As Kamen Rider Lupin, Tojo possesses enough power to destroy regular Roidmudes and their cores. He can also combine the Lupin Gunner and the Lupin Blade (ルパンブレード, Rupan Bureido) Viral Core to access the former's dagger-like Blade Mode (ブレードモード, Bureido Mōdo).

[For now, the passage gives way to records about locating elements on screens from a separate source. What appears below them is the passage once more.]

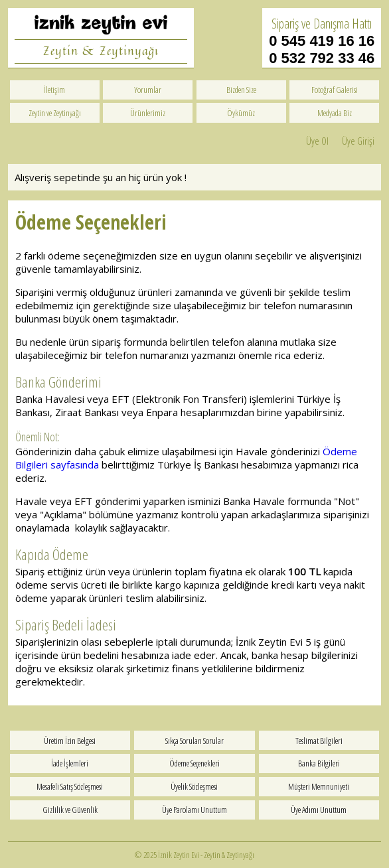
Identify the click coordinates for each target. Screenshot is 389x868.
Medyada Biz (335, 113)
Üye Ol (317, 141)
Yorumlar (147, 90)
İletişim (54, 90)
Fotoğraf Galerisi (335, 90)
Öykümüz (241, 113)
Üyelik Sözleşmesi (194, 786)
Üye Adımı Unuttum (319, 810)
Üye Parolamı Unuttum (194, 810)
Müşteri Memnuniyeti (319, 786)
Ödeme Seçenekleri (194, 763)
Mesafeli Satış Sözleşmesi (70, 786)
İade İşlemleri (70, 763)
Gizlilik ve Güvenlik (70, 810)
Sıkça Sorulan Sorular (194, 741)
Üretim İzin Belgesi (70, 741)
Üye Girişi (358, 141)
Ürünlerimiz (147, 113)
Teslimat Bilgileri (319, 741)
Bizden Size (241, 90)
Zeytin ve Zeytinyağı (54, 113)
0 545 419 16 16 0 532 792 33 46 (321, 49)
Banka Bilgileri (319, 763)
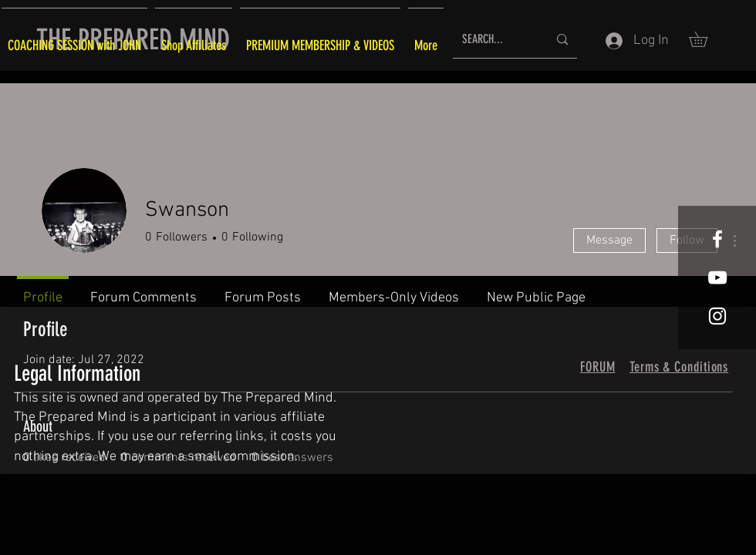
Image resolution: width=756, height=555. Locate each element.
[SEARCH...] (493, 39)
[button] (705, 39)
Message (609, 240)
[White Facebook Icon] (717, 239)
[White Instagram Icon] (717, 316)
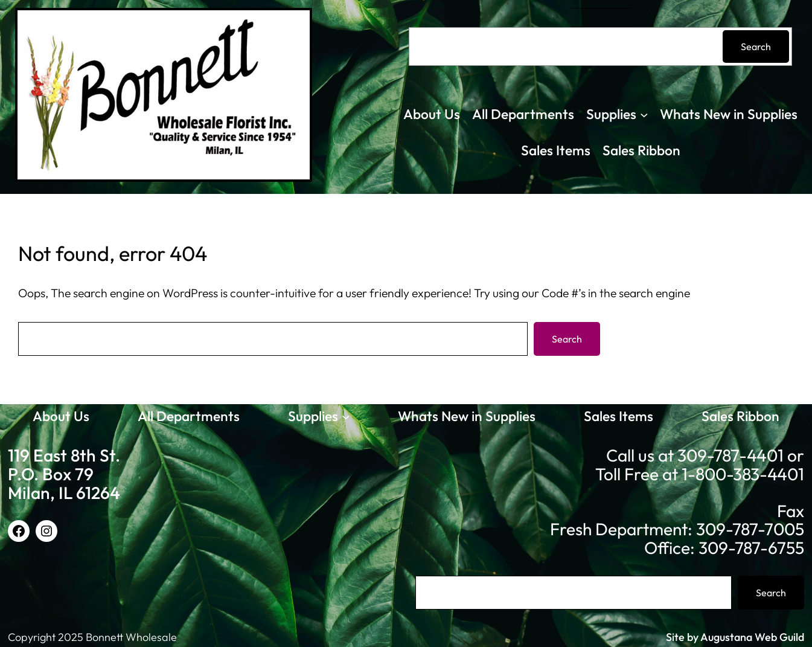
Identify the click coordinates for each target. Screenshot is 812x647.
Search (756, 47)
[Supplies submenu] (644, 115)
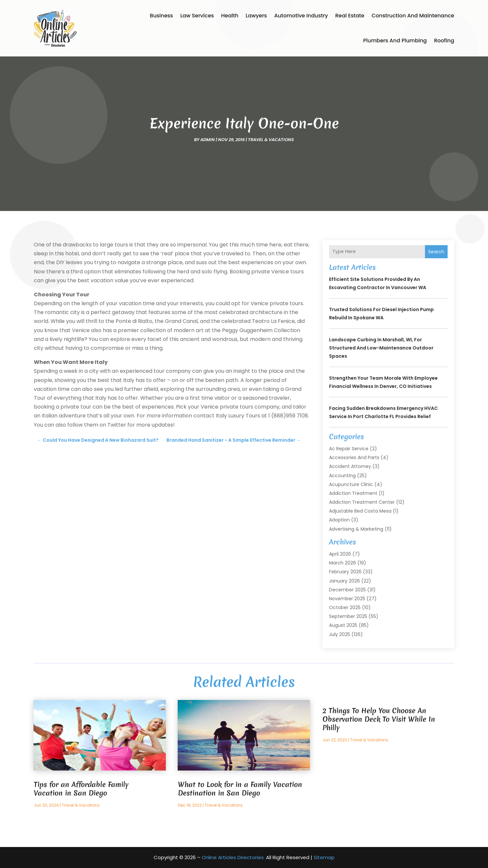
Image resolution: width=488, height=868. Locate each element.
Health (230, 16)
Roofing (444, 40)
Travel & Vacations (271, 140)
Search (436, 252)
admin (207, 140)
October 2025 (345, 607)
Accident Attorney (350, 466)
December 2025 (347, 590)
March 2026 (343, 563)
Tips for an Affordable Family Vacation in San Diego (81, 789)
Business (161, 16)
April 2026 (340, 554)
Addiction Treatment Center (362, 502)
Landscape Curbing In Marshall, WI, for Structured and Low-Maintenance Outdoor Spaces (381, 348)
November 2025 (347, 598)
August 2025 (343, 625)
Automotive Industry (301, 16)
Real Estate (350, 16)
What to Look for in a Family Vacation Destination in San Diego (240, 789)
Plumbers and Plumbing (395, 40)
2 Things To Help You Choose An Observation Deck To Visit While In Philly (379, 719)
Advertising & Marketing (356, 529)
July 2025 (340, 634)
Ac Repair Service (349, 448)
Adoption (339, 520)
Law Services (197, 16)
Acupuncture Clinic (351, 484)
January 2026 (344, 581)
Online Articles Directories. (233, 857)
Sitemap (324, 857)
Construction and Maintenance (413, 16)
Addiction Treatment (353, 493)
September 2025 (348, 616)
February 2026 (345, 571)
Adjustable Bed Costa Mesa (360, 511)
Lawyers (256, 16)
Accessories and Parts (354, 457)
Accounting (342, 475)
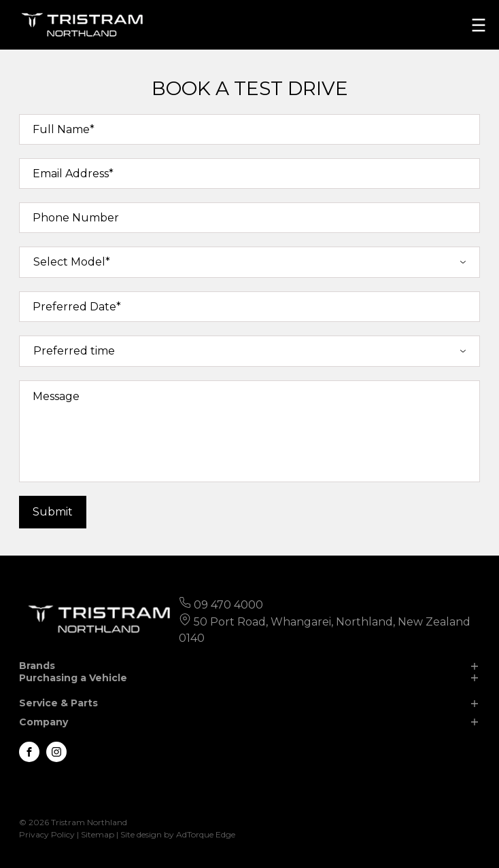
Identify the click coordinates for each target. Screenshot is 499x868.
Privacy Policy (47, 834)
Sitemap (97, 834)
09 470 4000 (228, 604)
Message (56, 396)
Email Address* (73, 173)
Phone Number (75, 217)
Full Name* (63, 129)
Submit (52, 511)
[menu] (479, 25)
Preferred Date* (77, 306)
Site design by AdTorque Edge (177, 834)
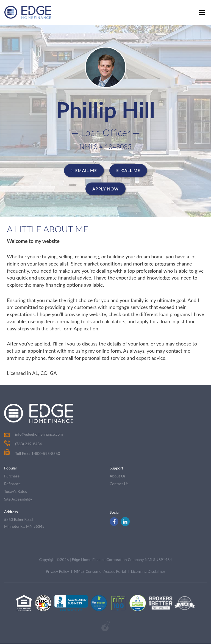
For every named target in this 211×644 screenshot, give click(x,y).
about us (118, 476)
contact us (119, 483)
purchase (12, 476)
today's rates (15, 491)
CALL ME (128, 170)
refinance (12, 483)
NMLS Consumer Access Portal (100, 571)
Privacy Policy (57, 571)
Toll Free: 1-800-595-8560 (32, 453)
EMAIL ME (84, 170)
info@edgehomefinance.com (39, 434)
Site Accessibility (18, 499)
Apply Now (106, 189)
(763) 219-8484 (28, 444)
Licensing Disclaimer (148, 571)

Zoruku Tojo is portrayed by Yūji Ayabe (綾部 祐二, Ayabe Yūji).

===Kamen Rider 4===
Kamen Rider 4 (仮面ライダー4号, Kamen Raidā Yongō) is a Rider that Shocker created to alter history who was created from a time paradox due to Takumi Inui's wish to protect people without having them die and appears exclusively in the after-credits scene of the crossover film Super Hero Taisen GP: Kamen Rider 3 and a self-titled three-episode web series. Following their failure to use Kamen Rider 3 to alter history, Shocker uses the History Modification Machine to send 4 back in time and lead the Shocker Air Force in another attempt. However, 4 is killed by Kamen Rider Drive.

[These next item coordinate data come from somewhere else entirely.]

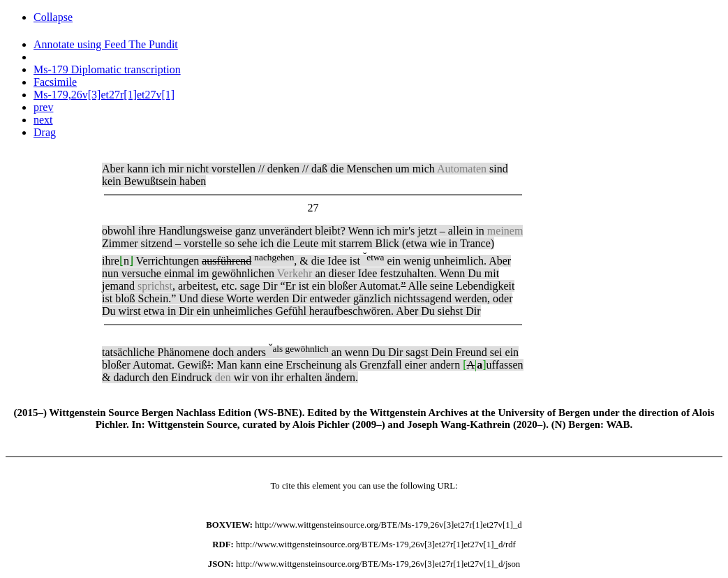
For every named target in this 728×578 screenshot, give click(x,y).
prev (43, 107)
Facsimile (55, 82)
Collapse (53, 17)
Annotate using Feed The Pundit (105, 44)
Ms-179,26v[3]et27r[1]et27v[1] (104, 94)
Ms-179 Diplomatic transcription (107, 69)
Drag (45, 132)
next (43, 119)
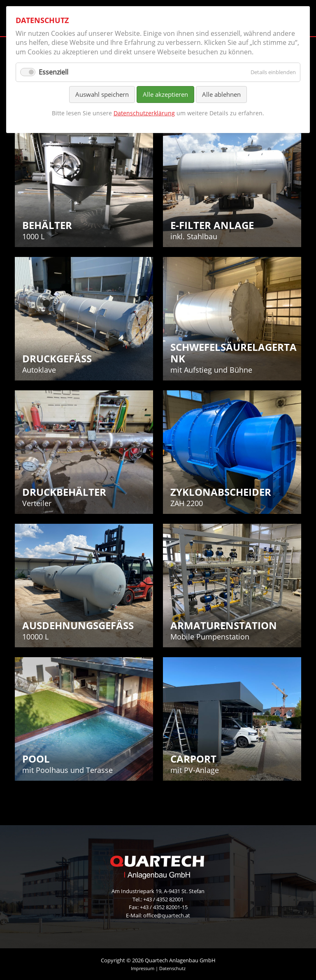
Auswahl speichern (102, 94)
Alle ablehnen (221, 94)
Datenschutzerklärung (144, 113)
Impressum (142, 968)
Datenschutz (172, 968)
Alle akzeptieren (165, 94)
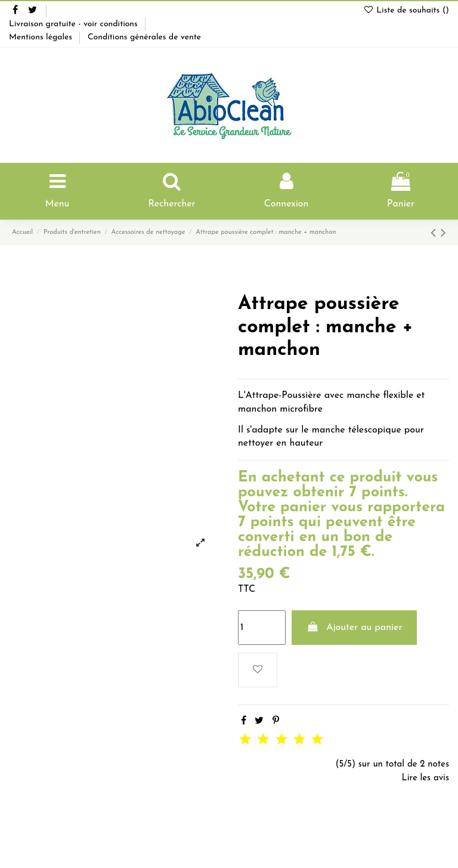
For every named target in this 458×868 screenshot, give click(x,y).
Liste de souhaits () (406, 10)
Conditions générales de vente (144, 37)
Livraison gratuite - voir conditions (75, 24)
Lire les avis (425, 778)
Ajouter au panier (354, 627)
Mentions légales (42, 37)
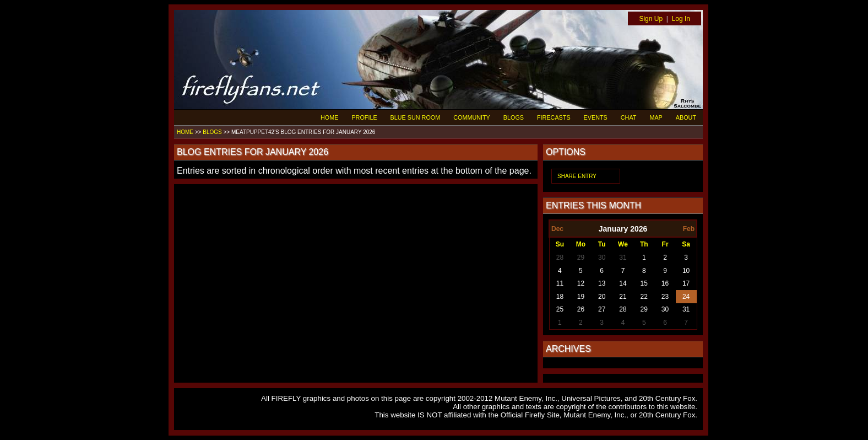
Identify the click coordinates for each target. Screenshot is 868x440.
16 (665, 283)
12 (581, 283)
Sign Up (650, 19)
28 (560, 257)
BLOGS (513, 117)
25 (560, 309)
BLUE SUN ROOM (415, 117)
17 (686, 283)
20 (601, 297)
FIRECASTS (554, 117)
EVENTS (595, 117)
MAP (655, 117)
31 (622, 257)
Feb (688, 229)
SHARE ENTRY (577, 176)
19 (581, 297)
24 (686, 297)
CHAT (628, 117)
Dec (557, 229)
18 (560, 297)
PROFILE (364, 117)
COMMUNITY (471, 117)
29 (581, 257)
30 (601, 257)
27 (601, 309)
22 (644, 297)
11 (560, 283)
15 (644, 283)
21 (622, 297)
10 (686, 271)
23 (665, 297)
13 (601, 283)
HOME (329, 117)
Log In (681, 19)
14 (622, 283)
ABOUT (686, 117)
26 (581, 309)
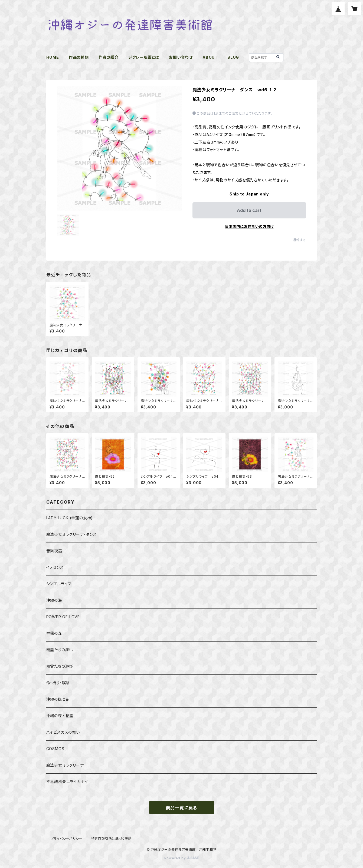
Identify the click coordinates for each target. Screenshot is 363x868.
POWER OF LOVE (63, 617)
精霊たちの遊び (60, 666)
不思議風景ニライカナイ (67, 782)
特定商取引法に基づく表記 (111, 839)
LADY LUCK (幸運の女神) (69, 518)
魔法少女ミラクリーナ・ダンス (72, 534)
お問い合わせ (181, 57)
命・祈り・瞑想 (58, 683)
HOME (53, 57)
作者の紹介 (108, 57)
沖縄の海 (54, 600)
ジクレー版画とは (144, 57)
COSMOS (55, 749)
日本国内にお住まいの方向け (249, 226)
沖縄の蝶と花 (58, 699)
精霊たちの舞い (60, 650)
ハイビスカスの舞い (63, 732)
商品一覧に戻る (182, 808)
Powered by (182, 858)
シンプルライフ (59, 584)
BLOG (233, 57)
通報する (299, 240)
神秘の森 (54, 633)
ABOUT (210, 57)
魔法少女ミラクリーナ (65, 765)
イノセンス (55, 567)
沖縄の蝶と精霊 (60, 716)
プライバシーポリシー (66, 839)
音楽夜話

While transformed, 4 possesses a wingsuit and pilots the Douglas A-1 Skyraider-esque Sky Cyclone (スカイサイクロン, Sukai Saikuron) aircraft, which can combine with two Shocker Fighters.

Kamen Rider 4 is voiced by Mitsuru Matsuoka (松岡 充, Matsuoka Mitsuru).

===Eiji Tomari===
Eiji Tomari (泊 エイジ, Tomari Eiji) is Shinnosuke Tomari and Kiriko Shijima's son. First appearing in the film Kamen Rider Drive: Surprise Future, Paradox kills and poses as a future version of Eiji from the year 2035 in an attempt to alter history. However, Eiji used mind link technology that Krim Steinbelt had developed to upload his consciousness into the Shift Next Special Car to help the present Shinnosuke defeat Paradox. As of the V-Cinema Drive Saga: Kamen Rider Mach, Kiriko has given birth to Eiji.

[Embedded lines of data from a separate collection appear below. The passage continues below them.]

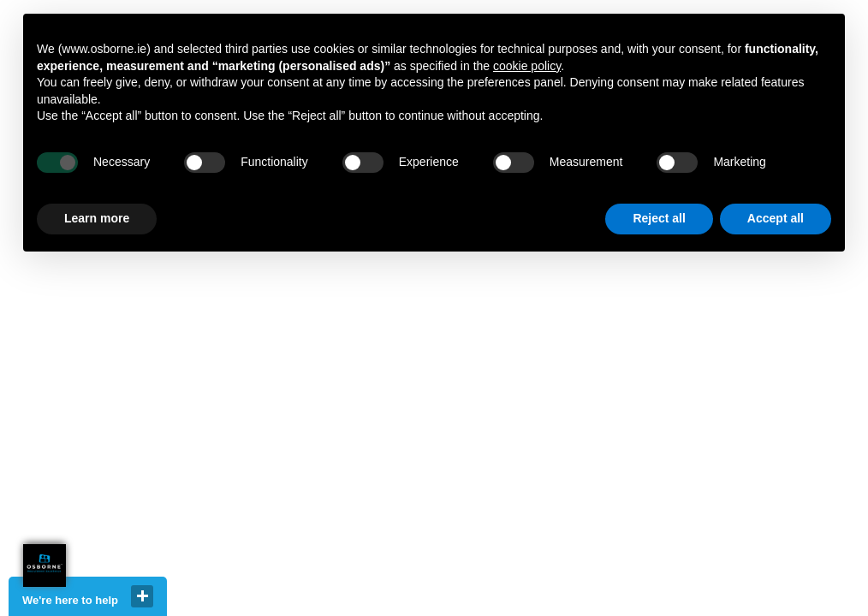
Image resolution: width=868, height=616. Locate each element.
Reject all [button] (658, 218)
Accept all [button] (776, 218)
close (142, 596)
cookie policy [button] (526, 66)
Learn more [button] (97, 218)
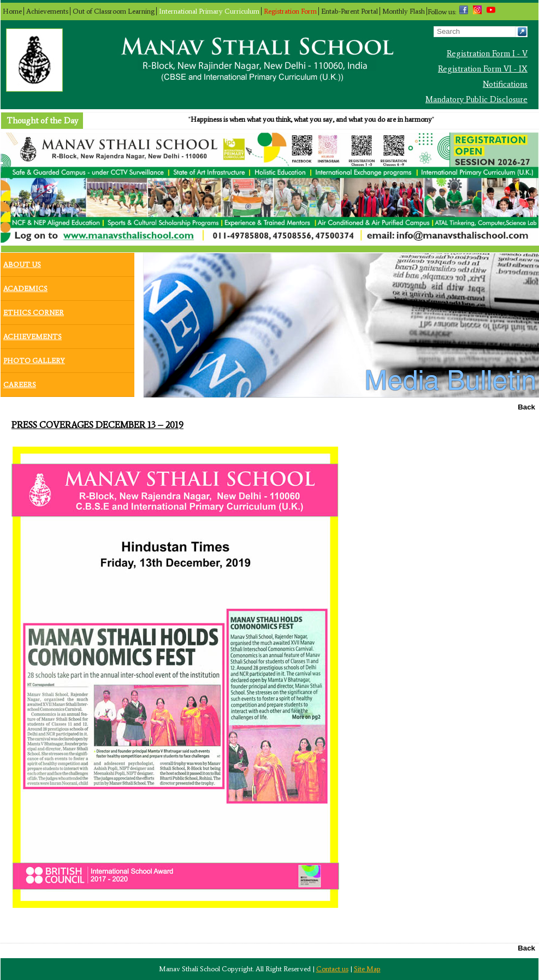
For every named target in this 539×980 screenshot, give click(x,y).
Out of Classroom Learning (114, 11)
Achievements (47, 11)
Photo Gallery (34, 358)
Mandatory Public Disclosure (476, 99)
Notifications (505, 84)
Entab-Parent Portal (350, 11)
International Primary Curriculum (209, 11)
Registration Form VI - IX (483, 69)
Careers (20, 382)
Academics (25, 286)
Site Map (367, 969)
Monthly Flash (404, 11)
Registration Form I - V (487, 54)
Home (12, 11)
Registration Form (290, 11)
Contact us (332, 969)
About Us (22, 262)
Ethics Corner (33, 310)
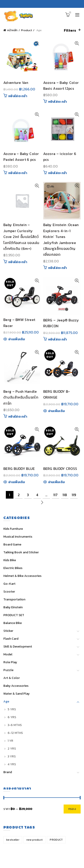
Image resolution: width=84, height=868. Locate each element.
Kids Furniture (13, 529)
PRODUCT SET (14, 615)
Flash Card (11, 639)
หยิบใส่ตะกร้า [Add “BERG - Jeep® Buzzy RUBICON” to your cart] (57, 340)
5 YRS (12, 709)
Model (8, 654)
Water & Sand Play (16, 693)
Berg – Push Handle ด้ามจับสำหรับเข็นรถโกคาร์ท (21, 397)
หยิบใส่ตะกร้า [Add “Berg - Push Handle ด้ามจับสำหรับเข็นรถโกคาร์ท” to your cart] (18, 417)
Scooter (9, 592)
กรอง (72, 809)
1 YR (10, 741)
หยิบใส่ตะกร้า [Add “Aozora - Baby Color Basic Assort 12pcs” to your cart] (57, 102)
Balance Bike (12, 623)
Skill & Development (17, 647)
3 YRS (12, 756)
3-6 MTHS (15, 725)
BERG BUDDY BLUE (19, 468)
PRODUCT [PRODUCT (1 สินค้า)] (56, 840)
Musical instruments (18, 537)
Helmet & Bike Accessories (22, 576)
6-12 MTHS (15, 733)
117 (55, 495)
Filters (70, 30)
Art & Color (11, 678)
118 (65, 495)
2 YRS (12, 749)
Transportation (14, 599)
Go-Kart (9, 584)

The adult Eiji Tomari is portrayed by Mackenyu (真剣佑, Makken'yū).

===Paradox===
The Paradox Roidmude (パラドックスロイミュード, Paradokkusu Roimyūdo), also known simply as Paradox (パラドックス, Paradokkusu) and formerly known as Roidmude 108 (ロイミュード108, Roimyūdo Ichi Zero Hachi), is a namesake-themed Spider-Type Roidmude loyal to Tenjuro Banno and Roidmude 004 who appears exclusively in the film Kamen Rider Drive: Surprise Future. In a future timeline where Banno succeeded in enacting the second Global Freeze, Paradox was sealed away by his fellow Roidmudes. After breaking free in the year 2035, he attacks and kills Eiji Tomari before stealing his Rider equipment to pose as him while using a duplicate AI of himself to operate as Kamen Rider Dark Drive (仮面ライダーダークドライブ, Kamen Raidā Dāku Doraibu). Traveling back in time to the present, Paradox tricks Shinnosuke into destroying Mr. Belt, turns the police force against the former, and fuses with his present self to transform into a Supreme Evolved Form (超絶進化態, Chōzetsu Shinkatai) to personally cause the second Global Freeze as part of a predestination paradox. However, Chase rescues and reveals the truth to Shinnosuke, who transfers Mr. Belt's consciousness to Paradox's abandoned Rider equipment before destroying him.

Utilizing the Shift Next Special Car's yellow-colored Next (ネクスト, Nekusuto) half in conjunction with the Drive Driver and Shift Brace, Paradox can transform into Kamen Rider Dark Drive Type Next (タイプネクスト, Taipu Nekusuto). While transformed, he wields the Blade Gunner (ブレードガンナー, Burēdo Gan'nā) sword. His personal vehicle is the Mercedes-AMG GT-esque NexTridoron (ネクストライドロン, Nekusutoraidoron) car.

Paradox is voiced by Rikiya Koyama (小山 力也, Koyama Rikiya).

===Angel===
The Angel Roidmude (エンジェルロイミュード, Enjeru Roimyūdo), also known simply as Angel (エンジェル, Enjeru) and formerly known as Roidmude 099 (ロイミュード099, Roimyūdo Zero Kyū Kyū), is a namesake-themed Spider-Type Roidmude who assumed the form of psychiatrist Shoko Hazama (羽佐間 翔子, Hazama Shōko), quickly achieved her Over-Evolved form, and appears exclusively in the V-Cinema Drive Saga: Kamen Rider Chaser. She uses her Feather Circuits (フェザーサーキット, Fezā Sākitto), which allow Roidmudes to experience human emotions, to convince others of her kind to join her in rebelling against Heart's leadership and give Chase the opportunity to fulfill his quest to become human via emotions as part of her plot to overload Roidmudes and humans' minds with euphoria until they die. Despite absorbing several Roidmudes to strengthen herself, she is eventually destroyed by Chase at the cost of his newfound emotions.

Angel is portrayed by Mami Yamasaki (山崎 真実, Yamasaki Mami).